The situation at Walid was hardly unique. In 2005, when I was with the 3rd Armored Cavalry in Nineveh Province, covering the northern section of the border between Iraq and Syria, it soon became clear that the region's port of entry, at Rabiya, was a hotbed of corruption. Not only were customs officials apparently turning a blind eye to smuggling, but they seemed to be directly engaged in it.

Little has changed: last month the American special inspector general for Iraq, Stuart Bowen, reported that the pipelines in the area have been blown up, so the only way to export oil is by road. He noted, "That leaves it vulnerable to smuggling as truckers sell their cargoes on the black market."

How can we shut down this black market? First, we must insist that the Iraqi government replace the customs workers with a new set of at least 1,400 elite officials jointly selected and vetted by the Iraqi ministries and the coalition forces.

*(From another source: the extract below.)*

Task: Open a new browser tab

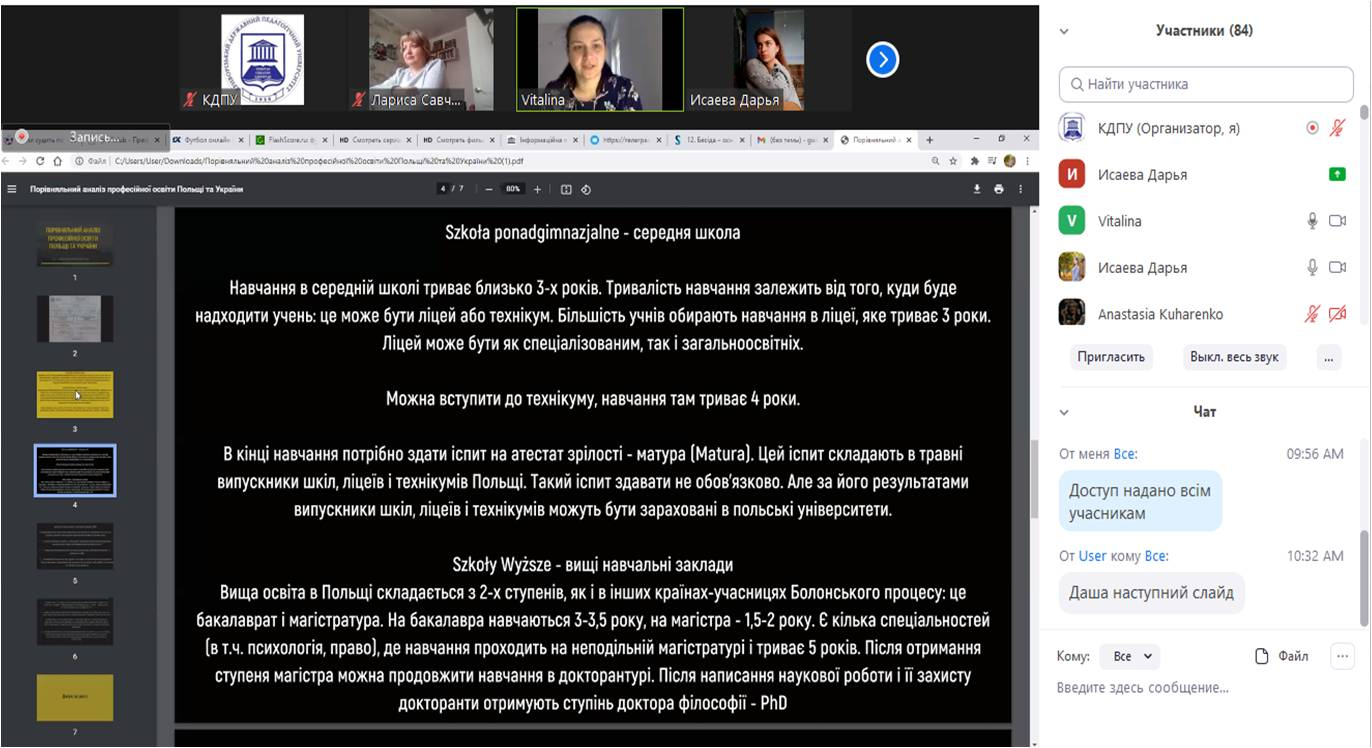Action: point(929,140)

We should supplement this new force with teams of American advisers to ensure that the Iraqis are prepared to do their jobs. And we should create an anticorruption task force of coalition officers with the power to periodically review systemic issues like the Iraqis' recruitment methods, policies governing potential ethical problems and records of internal discipline.

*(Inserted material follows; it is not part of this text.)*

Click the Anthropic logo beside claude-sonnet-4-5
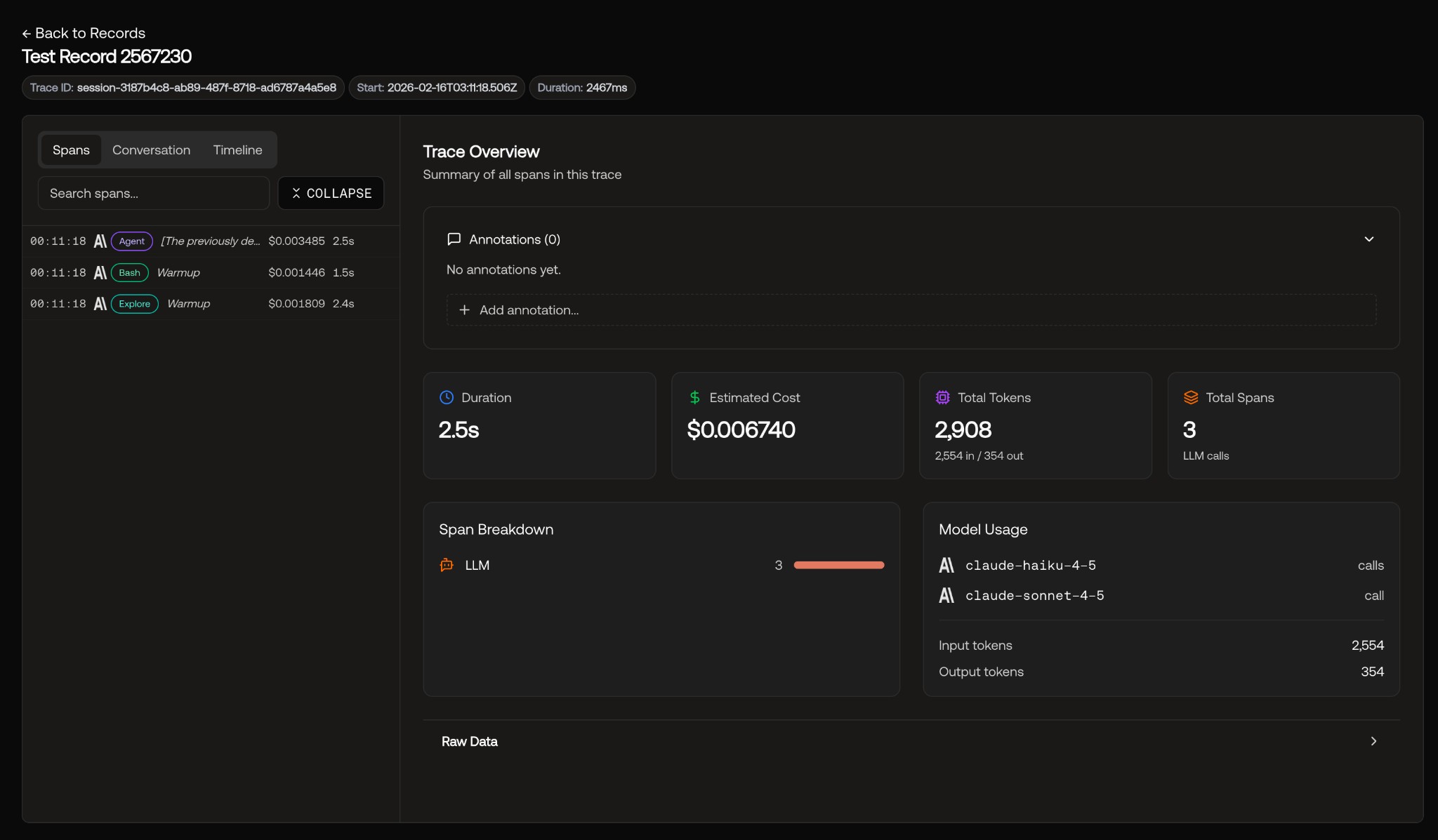 [946, 595]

The Iraq Study Group concluded that "the ability of the United States to shape the outcomes is diminishing" and that "time is running out." Those of us who have been on the ground know how true this is.

Irrespective of the number and mission of U.S. forces sent to Iraq, winning or losing will depend in large part on our ability to give these people an example of good government.
0 Replies
 
Vinny Z
 
  1  
Reply Tue 16 Jan, 2007 10:09 am
We keep seeing this over and over and over where the USA or the Brits or whoever works their freaking tails off to get things right and then they turn it over to the Iraqis and leave and the next thing you know it all falls to crap. Screw that. If this is going to work at all then there has to be complete control by the colilition, bringing the Iraqis on board slowly and only when you are good and damn sure turning the operation over to them. Yeah, it will take a hell of a long time, and yeah, it means a hell of a lot more troops and yeah, it means more of those troops are going to die. But if that price is too high, then stop dicking around and get the hell out.
0 Replies
 
cicerone imposter
 
  1  
Reply Tue 16 Jan, 2007 10:34 am
VZ, That's not in Bush's playbook. He thinks he's smart enough to ignore all the avaiable expert advisors he has access to. That alone tells us alot, but conservatives see Bush as a "leader."
0 Replies
 
Vinny Z
 
  1  
Reply Tue 16 Jan, 2007 10:47 am
Hey cicerone imposter, I do not think that either of the choices are in his "playbook" as you say. I don't think they are going to be in the playbook of the next guy, either, no matter whether he is a conservative or a liberal or whatever because they will continue to think that maybe they can get this to work if only they make some adjustments.
0 Replies
 
cicerone imposter
 
  1  
Reply Tue 16 Jan, 2007 10:52 am
VZ, There are only two choices in the "adjustment" concerning Iraq; increase or decrease our troops. Stay the course is what got us to this point; a huge mess with no solutions. Actually, the increase in troops is also out of the mix, because we just don't have them. Bush's surge of 21,500 troops will only get more of our soldiers killed and maimed for a goal that's not being shared with the American People.
0 Replies
 
Cycloptichorn
 
  1  
Reply Tue 16 Jan, 2007 10:54 am
Hi CI, hope everything is going great for you.

Vinny,

I'm afraid that Bush will start getting desperate as the inquisitions start dropping his approval ratings even farther this year. Cornered people do dangerous things and Bush has his finger on a lot of buttons.